Diante da crise vivida na economia brasileira, a recuperação extrajudicial pode ser a melhor alternativa às pequenas e médias empresas.

Menos conhecia e utilizada a recuperação extrajudicial se diferencia da judicial por ser feita no âmbito privado. Devedor e credor negociam amigavelmente as dívidas, possibilitando a preservação da empresa. Com a adesão de pelo menos 3/5 dos credores a renegociação é levada ao juiz para simples homologação.

As vantagens da recuperação extrajudicial são:

  • Rapidez da renegociação;
  • Menor exposição pública das dificuldades da empresa;
  • Menores custos, por desnecessidade de laudos, perícias, planos econômico-financeiros, bem como salário de administrador judicial;
  • Maior controle sobre as decisões da empresa;

Duas são as modalidades: a homologatória e impositiva.

A recuperação homologatória se dá quando todos os credores assinam a renegociação.
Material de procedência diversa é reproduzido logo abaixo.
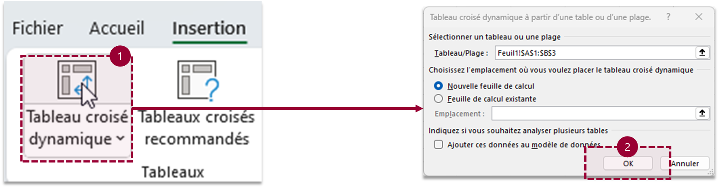This screenshot has width=719, height=188.
Task: Click the Tableau/Plage input field
Action: [x=593, y=53]
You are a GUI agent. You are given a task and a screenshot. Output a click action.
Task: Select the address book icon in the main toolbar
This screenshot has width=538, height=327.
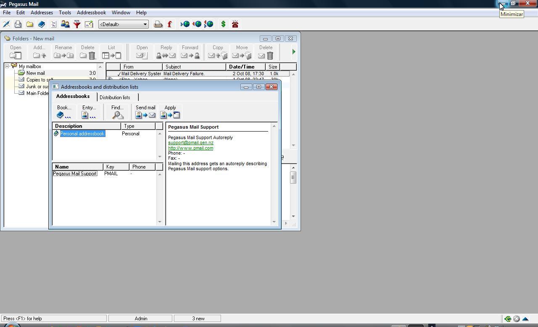tap(42, 24)
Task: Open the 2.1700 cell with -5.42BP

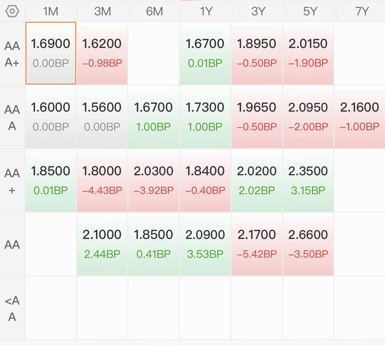Action: pos(257,244)
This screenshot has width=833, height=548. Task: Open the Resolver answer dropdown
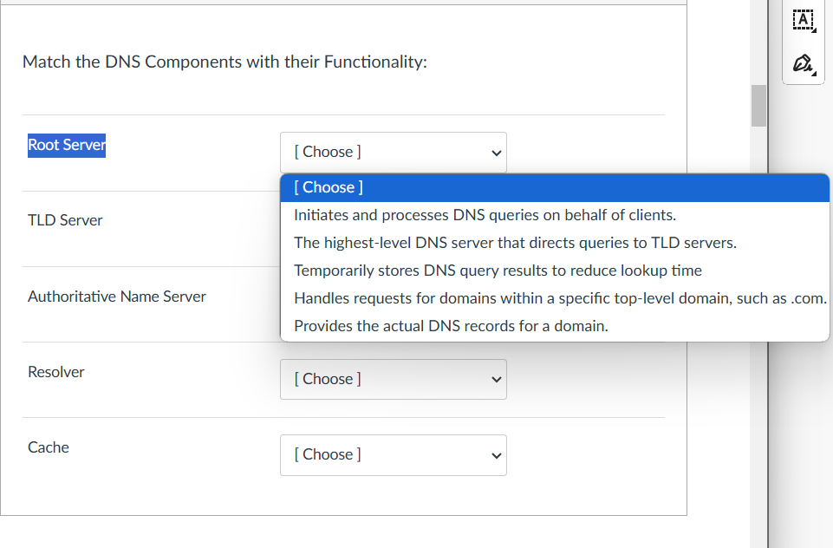[x=393, y=379]
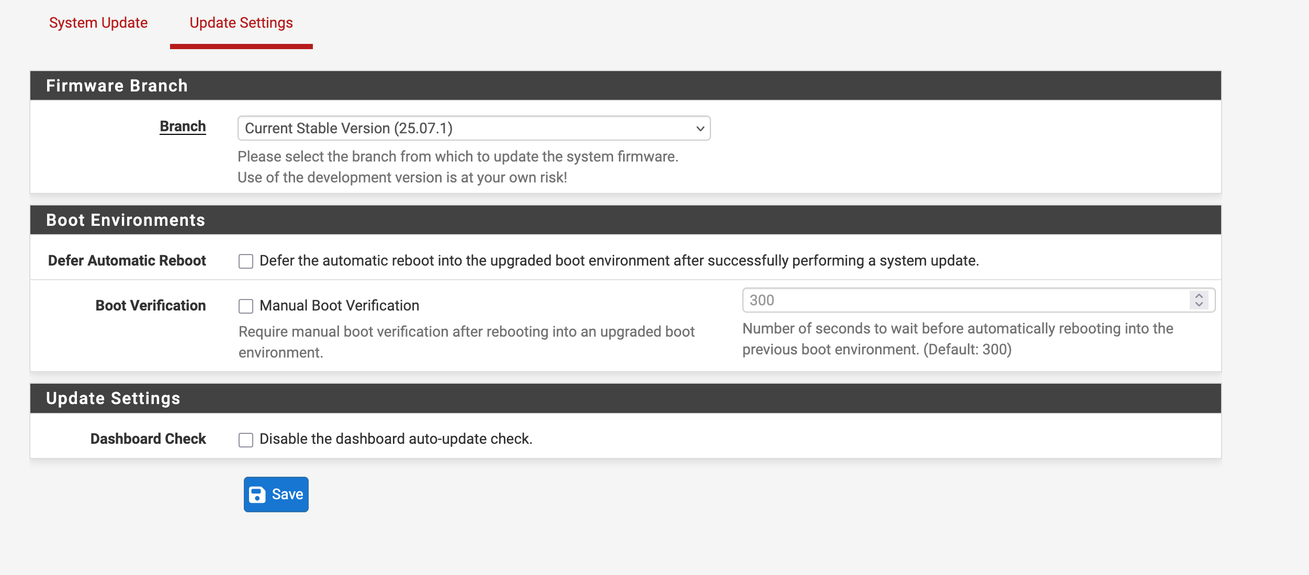1309x575 pixels.
Task: Select the Update Settings tab
Action: pos(241,23)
Já a impositiva ocorre na hipótese da empresa alcançar a adesão de pelo menos 3/5 dos credores.

Podem pleitear a recuperação extrajudicial as empresas estabelecidas há mais de 2 anos e não tenha falido ou administrador condenado por crime falimentar. Também, não se socorrem do instituto as empresas que nos últimos 2 anos tenham pedido recuperação judicial ou não.

Com a recuperação extrajudicial há significativa redução dos efeitos negativos que as dívidas exercem sobre a vida das empresas e seus dirigentes, que são submetidos à administração desgastante do fluxo de cobranças, que podem culminar inclusive com os sempre inesperados pedidos de falência.